• _La consigne_: Recopiez intégralement le texte sur le caillassage du cortège présidentiel à l'Université Cheikh Anta Diop, sans en modifier un seul mot ni un seul signe.

• _Texte extrait_:
··········

Quoiqu’il en soit et de quelque bord politique qu’on se situe, il faut déplorer le « caillassage » du cortège présidentiel ce Vendredi 31 Juillet 2015 à l’Université Cheikh Anta Diop. D’autant plus que le Président y était venu avec de très bonnes nouvelles pour le monde universitaire en répondant positivement et par des actes concrets à de vieilles doléances des syndicats étudiants et des enseignants du supérieur.
Bien-sûr l’université de Dakar a toujours été un “contre-pouvoir” et rebelle mais de là à chercher à malmener la première institution du pays, ce n’est ni républicain,ni juste pour ce pouvoir qui déploie des efforts considérables pour l’enseignement supérieur à travers son projet de réformes courageuses , réformes qui vont dans le bon sens de l’avis de la communauté universitaire. Cette violence n’est donc pas acceptable.
L’université reflet de la société ?
Parlons-en. Notre université est publique donc financée par les contribuables que nous sommes à travers nos impôts. Dans les pays comme les nôtres les étudiants représentent la partie de notre jeunesse la mieux soutenue, accompagnée et encadrée car elle représente nos espoirs de demain. Ils doivent donc à la nation et à ses institutions du respect. Les problèmes de nos universités ne sont pas nés avec Macky Sall, ils remontent aux années d’ajustement structurel de la période du Président Abdou Diouf, depuis l’école nouvelle du professeur Iba Der Thiam qui a sérieusement abaissé le niveau de l’éducation nationale avec le fameux système à double flux, s’ajoutant à cela une mauvaise gestion de la poussée démographique qui a favorisé la pléthore des amphithéâtres avec comme corollaire la baisse sensible du niveau d’excellence des promotions qui se succèdent dans nos facultés. Les mauvais comportements, le manque de civisme, l’impolitesse, tous les maux dont souffre la société sénégalaise s’y retrouvent à une proportion déconcertante est ce normal quand nous pensons qu’ils sont les plus éduqués du pays?

··········

• _Données enregistrées_:
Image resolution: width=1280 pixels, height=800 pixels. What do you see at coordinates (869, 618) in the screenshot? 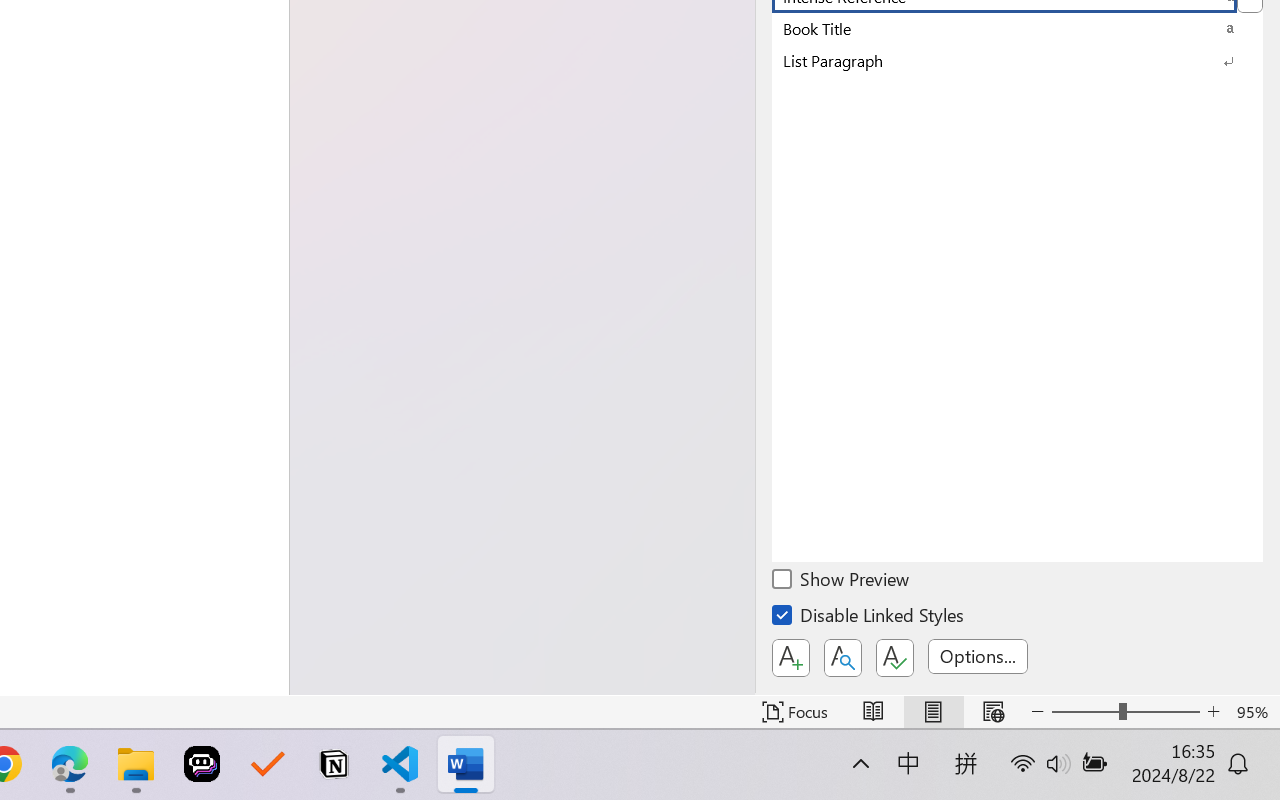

··········

• _Tâche accomplie_:
Quoiqu’il en soit et de quelque bord politique qu’on se situe, il faut déplorer le « caillassage » du cortège présidentiel ce Vendredi 31 Juillet 2015 à l’Université Cheikh Anta Diop. D’autant plus que le Président y était venu avec de très bonnes nouvelles pour le monde universitaire en répondant positivement et par des actes concrets à de vieilles doléances des syndicats étudiants et des enseignants du supérieur.
Bien-sûr l’université de Dakar a toujours été un “contre-pouvoir” et rebelle mais de là à chercher à malmener la première institution du pays, ce n’est ni républicain,ni juste pour ce pouvoir qui déploie des efforts considérables pour l’enseignement supérieur à travers son projet de réformes courageuses , réformes qui vont dans le bon sens de l’avis de la communauté universitaire. Cette violence n’est donc pas acceptable.
L’université reflet de la société ?
Parlons-en. Notre université est publique donc financée par les contribuables que nous sommes à travers nos impôts. Dans les pays comme les nôtres les étudiants représentent la partie de notre jeunesse la mieux soutenue, accompagnée et encadrée car elle représente nos espoirs de demain. Ils doivent donc à la nation et à ses institutions du respect. Les problèmes de nos universités ne sont pas nés avec Macky Sall, ils remontent aux années d’ajustement structurel de la période du Président Abdou Diouf, depuis l’école nouvelle du professeur Iba Der Thiam qui a sérieusement abaissé le niveau de l’éducation nationale avec le fameux système à double flux, s’ajoutant à cela une mauvaise gestion de la poussée démographique qui a favorisé la pléthore des amphithéâtres avec comme corollaire la baisse sensible du niveau d’excellence des promotions qui se succèdent dans nos facultés. Les mauvais comportements, le manque de civisme, l’impolitesse, tous les maux dont souffre la société sénégalaise s’y retrouvent à une proportion déconcertante est ce normal quand nous pensons qu’ils sont les plus éduqués du pays?